So a few months back I got an email from NY City Center announcing a four-week only engagement of Matthew Bourne’s Swan Lake. I immediately bought tickets. I’d deal with the fact that NY City Center is in New York (obviously) and I am in Los Angeles at a later time. More importantly, how would I sell Boy Swans to CarBoy? Normally CarBoy is pretty game to take me to the ballet, there is, after all, the promise of pizza after the show, and Swan Lake has been his favorite – he likes “the mechanics” of the flock of swans.
Me: We’re going to New York to see Swan Lake
CarBoy: Again?
Me: This one is different?
CarBoy: How?
Me: The swans are boys.
CarBoy: I don’t get it.
Me: Boys. The swans are boys.
CarBoy:~ confused silence
Me: Don’t worry about it, you’ll like it, and anyway there will be pizza when it’s over.
CarBoy: Cool
We headed out to City Center on Thursday, October 21st. With seats front and center, it was all I could do to sit still waiting for the curtain to go up. And when it did, the velvet curtain rose to reveal a scrim with a single swan in flight painted upon it. It was so beautiful that I was riveted by the scrim all on it’s own. It was obvious the music would be taped, as there was no orchestra pit. That is always a little disappointing because there is nothing quite so luscious, so decadent, and delicious as ballet accompanied with a live orchestra. And I will admit, there were a few moments when my radar ears caught a little static in the sound system but the reality is that as much as it would have been wonderful to have, live music wasn’t a deal breaker for this production.

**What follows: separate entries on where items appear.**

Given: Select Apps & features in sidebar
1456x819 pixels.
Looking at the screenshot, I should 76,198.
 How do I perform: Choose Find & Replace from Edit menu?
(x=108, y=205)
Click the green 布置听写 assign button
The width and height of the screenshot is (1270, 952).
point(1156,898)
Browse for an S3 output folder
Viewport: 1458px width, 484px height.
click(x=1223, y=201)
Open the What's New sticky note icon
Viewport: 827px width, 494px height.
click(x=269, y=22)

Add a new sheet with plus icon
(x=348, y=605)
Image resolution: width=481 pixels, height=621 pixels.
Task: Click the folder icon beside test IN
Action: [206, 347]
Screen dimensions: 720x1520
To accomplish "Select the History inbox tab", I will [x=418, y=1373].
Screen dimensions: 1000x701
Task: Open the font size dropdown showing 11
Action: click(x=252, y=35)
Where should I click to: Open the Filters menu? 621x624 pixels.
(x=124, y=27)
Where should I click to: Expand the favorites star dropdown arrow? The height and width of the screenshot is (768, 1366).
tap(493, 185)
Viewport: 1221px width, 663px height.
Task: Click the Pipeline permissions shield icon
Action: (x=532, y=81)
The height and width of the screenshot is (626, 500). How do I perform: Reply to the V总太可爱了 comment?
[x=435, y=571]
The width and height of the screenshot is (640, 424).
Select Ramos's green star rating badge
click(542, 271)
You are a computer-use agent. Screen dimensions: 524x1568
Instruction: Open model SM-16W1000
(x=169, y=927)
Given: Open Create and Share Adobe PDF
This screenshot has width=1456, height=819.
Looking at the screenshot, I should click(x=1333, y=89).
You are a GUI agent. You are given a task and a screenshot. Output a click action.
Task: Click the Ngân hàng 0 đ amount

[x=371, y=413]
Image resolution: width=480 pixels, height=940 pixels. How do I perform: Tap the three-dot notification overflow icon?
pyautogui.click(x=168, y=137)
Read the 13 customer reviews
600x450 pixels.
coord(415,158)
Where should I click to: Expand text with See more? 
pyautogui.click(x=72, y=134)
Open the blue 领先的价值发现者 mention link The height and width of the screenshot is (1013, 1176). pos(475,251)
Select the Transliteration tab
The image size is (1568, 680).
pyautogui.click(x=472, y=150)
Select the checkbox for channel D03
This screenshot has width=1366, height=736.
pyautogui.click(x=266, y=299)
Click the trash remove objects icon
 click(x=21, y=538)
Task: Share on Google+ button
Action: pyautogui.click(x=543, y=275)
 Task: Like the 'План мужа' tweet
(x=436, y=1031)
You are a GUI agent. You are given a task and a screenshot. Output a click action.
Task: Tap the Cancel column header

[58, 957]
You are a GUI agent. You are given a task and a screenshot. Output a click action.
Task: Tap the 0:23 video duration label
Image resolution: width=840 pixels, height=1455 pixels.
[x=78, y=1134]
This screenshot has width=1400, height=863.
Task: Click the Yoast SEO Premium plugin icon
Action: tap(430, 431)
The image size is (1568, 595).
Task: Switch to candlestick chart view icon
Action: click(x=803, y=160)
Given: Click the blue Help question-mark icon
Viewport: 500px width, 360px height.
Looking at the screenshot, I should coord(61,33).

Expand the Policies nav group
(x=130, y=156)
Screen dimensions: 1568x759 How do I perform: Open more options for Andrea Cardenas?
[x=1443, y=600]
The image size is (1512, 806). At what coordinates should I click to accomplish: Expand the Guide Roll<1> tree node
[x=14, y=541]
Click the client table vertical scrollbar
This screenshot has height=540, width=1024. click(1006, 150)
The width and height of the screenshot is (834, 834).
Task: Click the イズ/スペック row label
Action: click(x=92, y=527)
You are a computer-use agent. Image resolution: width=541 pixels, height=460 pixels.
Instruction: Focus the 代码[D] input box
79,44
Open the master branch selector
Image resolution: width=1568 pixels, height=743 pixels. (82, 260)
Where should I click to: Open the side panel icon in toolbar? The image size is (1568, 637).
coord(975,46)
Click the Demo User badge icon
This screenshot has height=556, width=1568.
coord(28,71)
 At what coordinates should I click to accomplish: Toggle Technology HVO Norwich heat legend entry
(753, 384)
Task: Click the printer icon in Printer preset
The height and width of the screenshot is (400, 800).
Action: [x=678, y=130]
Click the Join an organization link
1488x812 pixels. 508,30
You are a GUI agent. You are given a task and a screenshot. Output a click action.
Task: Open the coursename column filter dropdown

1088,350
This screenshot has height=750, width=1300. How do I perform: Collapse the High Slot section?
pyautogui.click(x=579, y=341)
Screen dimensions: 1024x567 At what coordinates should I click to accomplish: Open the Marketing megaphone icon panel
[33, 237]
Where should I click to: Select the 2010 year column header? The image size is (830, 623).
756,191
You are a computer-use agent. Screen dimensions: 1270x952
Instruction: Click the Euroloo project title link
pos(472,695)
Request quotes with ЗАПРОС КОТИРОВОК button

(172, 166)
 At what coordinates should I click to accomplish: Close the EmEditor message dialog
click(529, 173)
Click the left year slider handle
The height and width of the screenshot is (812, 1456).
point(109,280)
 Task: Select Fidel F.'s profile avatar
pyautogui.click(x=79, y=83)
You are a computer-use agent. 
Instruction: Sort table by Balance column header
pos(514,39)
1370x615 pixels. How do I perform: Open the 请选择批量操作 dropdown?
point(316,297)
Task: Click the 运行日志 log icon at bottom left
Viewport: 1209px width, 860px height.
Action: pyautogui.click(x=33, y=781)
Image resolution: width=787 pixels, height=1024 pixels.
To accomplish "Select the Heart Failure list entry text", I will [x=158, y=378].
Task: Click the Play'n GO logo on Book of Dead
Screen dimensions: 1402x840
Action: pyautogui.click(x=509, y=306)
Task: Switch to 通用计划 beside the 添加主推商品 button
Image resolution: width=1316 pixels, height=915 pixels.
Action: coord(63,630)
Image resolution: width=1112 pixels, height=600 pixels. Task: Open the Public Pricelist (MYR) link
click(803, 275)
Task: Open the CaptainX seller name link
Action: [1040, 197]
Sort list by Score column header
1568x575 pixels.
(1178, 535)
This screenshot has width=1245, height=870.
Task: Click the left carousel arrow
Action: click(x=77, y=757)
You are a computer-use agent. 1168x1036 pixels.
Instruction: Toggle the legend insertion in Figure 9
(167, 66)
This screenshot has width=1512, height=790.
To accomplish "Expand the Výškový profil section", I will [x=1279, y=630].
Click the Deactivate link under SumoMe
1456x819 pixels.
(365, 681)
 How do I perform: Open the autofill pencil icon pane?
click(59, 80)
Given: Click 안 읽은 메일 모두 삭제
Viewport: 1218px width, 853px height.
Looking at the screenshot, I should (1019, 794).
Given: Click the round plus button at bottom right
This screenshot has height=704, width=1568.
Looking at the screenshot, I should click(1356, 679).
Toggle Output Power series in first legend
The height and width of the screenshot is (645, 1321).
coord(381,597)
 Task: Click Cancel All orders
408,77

My Boy Swan for the evening was Jonathan Ollivier. I’m not really very familiar with his work as a dancer but most of the reviews I read were of performances that featured the other Boy Swan, Richard Winsor. My prince was Dominic North, who was receiving wonderful reviews. Now let me also state for the record that I read reviews, but I don’t put all that much stock in them. Reviews are impossibly subjective and victim to a whole number of contexts and sub-contexts, so I read them but don’t necessarily believe them. Back to ballet… Dominic North was indeed really wonderful as the Prince, innocence without melodrama and sympathetic without being overtly pathetic. Shelby Williams played the girlfriend to the Prince and she was Hy-ster-i-cal with a capital H. I loved her absolutely. Her pantomime was over-the-top in all the right places. She was a terrific dopey blond Barbie doll complete with pink poof dress.
Where to begin about Jonathan Ollivier! I loved him. It’s hard to even begin to describe how beautifully Mr. Ollivier played the role; his juxtaposition of characteristics was simply perfect. So instead of just gushing, I guess the best way to talk about Mr. Ollivier’s performance is to talk about the ballet. I love the audacity of Matthew Bourne to take such liberties with such a classic, well-known, and well-loved ballet and tweak it so bruskly as this. MB’s Swan Lake is both extreme and subtle, wacky and well balanced. I think it appeals to me because it is literary at its best; the story is rich and well layered with symbolism and syllogism. It is a ballet that you can discuss for hours afterward, not just the staging and the dancing… which I love to do, don’t get me wrong, but the story! Which, let’s be honest, classical ballet is not known for its literary strength of story and character.
MB’s Swan Lake is thick and fraught and funny and beautiful and moving and sickening and theatrical and classic and creative and… I could keep going on for hours, in fact, I did… over pizza.
The reality of Mr. Ollivier’s performance is that he met all the needs of MB’s Swan Lake, beautiful, fraught, sexy, sickening, theatrical, tragic, comical… he was mesmerizing throughout. His dancing was big and lush. In the ballroom scene, he practically danced right out of his leather sexypants, ripping the rear end seam! His swan was hostile and angry, moody and melancholy; when he tore through the bed to save the prince, he was equally savage and tragic.
CarBoy was equally impressed, according to him; of all the ballets that I’ve dragged him to, uh, that he’s accompanied me to, he’d never seen dancers work so hard. He imagined that the entire flock collapsed right at the wings. Something that I’ve always loved is the sound of a flock of swans on pointe trying to dance quietly on shoes that have been beaten against cement to soften the sound, only to hear the thud, thud, thud, thud, thud as they enter and exit the stage… boy swans do not disappoint with the crash of bare feet coming down hard and fast, running onto the stage and running off, the sound was fantastic.
The fact that this production doesn’t come around too often is indeed a shame, as I do believe that I could happily see it all over again. And so I did… stay tuned and I’ll tell all about Swan Lake with Richard Winsor as Boy Swan!
I am so pleased you saw Jonathan Ollivier and Dominic North as this is the pairing that I saw at Sadler’s Wells last year. I think Ollivier gets a raw deal because Winsor got all the press. He is an exceptional, incredible, versatile dancer with so much power and passion. He paired North so well – he was so powerful and North so weak comparatively. I found the ending with the hospital scene very difficult and the final moments on the bed deeply affecting.